For the entries below, the result should be an exact transcription of the lines from the one with "Screen dimensions: 897x549" up to and including the one with "Given: Open legal", and only those.

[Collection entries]

--- START ---

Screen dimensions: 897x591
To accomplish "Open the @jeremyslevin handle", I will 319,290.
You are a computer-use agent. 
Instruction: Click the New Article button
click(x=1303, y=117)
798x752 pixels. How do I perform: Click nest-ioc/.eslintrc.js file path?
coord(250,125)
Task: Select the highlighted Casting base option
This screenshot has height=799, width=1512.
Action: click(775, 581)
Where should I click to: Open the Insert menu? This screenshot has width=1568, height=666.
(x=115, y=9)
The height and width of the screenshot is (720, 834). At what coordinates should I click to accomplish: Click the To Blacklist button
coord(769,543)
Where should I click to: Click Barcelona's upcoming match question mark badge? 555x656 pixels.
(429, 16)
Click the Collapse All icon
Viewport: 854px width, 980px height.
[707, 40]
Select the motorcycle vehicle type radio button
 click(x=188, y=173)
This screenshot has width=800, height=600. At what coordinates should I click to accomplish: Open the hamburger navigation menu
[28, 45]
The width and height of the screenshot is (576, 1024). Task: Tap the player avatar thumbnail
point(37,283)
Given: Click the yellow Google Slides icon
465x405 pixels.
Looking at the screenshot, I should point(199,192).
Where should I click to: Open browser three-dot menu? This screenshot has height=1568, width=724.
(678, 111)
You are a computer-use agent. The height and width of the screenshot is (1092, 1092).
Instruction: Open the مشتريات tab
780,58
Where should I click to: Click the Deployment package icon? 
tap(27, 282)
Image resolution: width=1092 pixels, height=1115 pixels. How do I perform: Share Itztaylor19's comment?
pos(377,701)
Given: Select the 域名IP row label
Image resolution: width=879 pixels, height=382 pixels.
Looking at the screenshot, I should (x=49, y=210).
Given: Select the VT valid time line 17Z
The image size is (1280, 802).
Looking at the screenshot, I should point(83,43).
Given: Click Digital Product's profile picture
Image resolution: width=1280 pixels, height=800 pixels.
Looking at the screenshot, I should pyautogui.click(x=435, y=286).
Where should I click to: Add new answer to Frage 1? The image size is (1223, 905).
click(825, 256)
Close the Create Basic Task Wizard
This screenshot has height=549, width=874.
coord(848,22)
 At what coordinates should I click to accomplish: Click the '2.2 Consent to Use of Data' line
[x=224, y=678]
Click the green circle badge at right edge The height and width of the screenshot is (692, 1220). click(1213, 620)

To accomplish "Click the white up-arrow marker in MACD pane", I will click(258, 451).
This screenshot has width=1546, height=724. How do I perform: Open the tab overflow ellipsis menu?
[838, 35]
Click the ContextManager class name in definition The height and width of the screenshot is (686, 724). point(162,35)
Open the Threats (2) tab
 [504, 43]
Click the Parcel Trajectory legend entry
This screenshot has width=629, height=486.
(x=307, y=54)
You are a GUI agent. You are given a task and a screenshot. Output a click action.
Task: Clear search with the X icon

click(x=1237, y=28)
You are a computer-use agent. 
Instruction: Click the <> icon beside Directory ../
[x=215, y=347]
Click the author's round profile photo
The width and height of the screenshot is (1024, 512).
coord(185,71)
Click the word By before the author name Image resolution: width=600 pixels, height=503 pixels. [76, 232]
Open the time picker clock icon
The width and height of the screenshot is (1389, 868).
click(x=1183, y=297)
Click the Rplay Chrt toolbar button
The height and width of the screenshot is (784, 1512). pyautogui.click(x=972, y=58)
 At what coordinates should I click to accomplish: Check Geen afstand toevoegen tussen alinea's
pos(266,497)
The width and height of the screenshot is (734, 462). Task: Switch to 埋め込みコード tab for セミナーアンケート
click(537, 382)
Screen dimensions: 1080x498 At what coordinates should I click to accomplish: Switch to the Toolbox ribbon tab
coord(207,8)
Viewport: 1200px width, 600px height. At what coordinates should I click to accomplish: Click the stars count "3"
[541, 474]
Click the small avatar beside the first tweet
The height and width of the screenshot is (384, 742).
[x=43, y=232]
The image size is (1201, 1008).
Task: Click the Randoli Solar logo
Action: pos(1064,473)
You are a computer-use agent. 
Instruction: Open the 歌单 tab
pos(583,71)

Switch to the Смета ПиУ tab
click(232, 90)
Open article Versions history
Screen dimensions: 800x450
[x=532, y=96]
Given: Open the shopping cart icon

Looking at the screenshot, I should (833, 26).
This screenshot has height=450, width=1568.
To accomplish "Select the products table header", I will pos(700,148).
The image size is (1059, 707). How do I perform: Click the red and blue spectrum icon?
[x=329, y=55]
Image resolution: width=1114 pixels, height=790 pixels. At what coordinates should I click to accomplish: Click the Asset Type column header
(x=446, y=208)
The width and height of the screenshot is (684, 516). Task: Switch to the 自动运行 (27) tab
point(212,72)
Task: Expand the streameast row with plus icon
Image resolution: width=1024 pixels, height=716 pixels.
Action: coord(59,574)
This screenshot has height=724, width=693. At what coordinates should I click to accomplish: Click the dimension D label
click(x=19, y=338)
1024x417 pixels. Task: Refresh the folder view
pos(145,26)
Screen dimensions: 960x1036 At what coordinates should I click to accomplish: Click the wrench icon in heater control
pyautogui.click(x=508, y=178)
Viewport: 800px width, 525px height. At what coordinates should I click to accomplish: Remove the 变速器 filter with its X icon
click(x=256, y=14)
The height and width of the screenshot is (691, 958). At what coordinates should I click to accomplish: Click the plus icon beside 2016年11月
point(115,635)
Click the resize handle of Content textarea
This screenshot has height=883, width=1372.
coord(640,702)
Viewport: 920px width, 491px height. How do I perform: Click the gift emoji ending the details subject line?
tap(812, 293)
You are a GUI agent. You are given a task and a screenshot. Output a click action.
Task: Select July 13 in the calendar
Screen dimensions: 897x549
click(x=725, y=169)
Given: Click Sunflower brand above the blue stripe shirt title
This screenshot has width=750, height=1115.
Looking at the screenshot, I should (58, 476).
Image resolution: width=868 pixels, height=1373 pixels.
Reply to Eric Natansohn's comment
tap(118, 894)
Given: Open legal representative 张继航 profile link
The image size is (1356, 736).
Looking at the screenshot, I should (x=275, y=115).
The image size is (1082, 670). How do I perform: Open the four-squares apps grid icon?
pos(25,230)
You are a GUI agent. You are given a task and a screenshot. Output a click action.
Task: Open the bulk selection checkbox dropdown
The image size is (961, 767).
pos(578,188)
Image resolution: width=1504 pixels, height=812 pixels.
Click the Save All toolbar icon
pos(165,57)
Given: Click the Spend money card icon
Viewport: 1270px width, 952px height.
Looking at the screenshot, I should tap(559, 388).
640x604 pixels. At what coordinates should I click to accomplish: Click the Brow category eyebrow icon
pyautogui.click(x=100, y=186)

--- END ---

EXPECTED ANSWER →
Screen dimensions: 897x549
click(x=725, y=169)
Given: Click Sunflower brand above the blue stripe shirt title
This screenshot has width=750, height=1115.
Looking at the screenshot, I should (58, 476).
Image resolution: width=868 pixels, height=1373 pixels.
Reply to Eric Natansohn's comment
tap(118, 894)
Given: Open legal representative 张继航 profile link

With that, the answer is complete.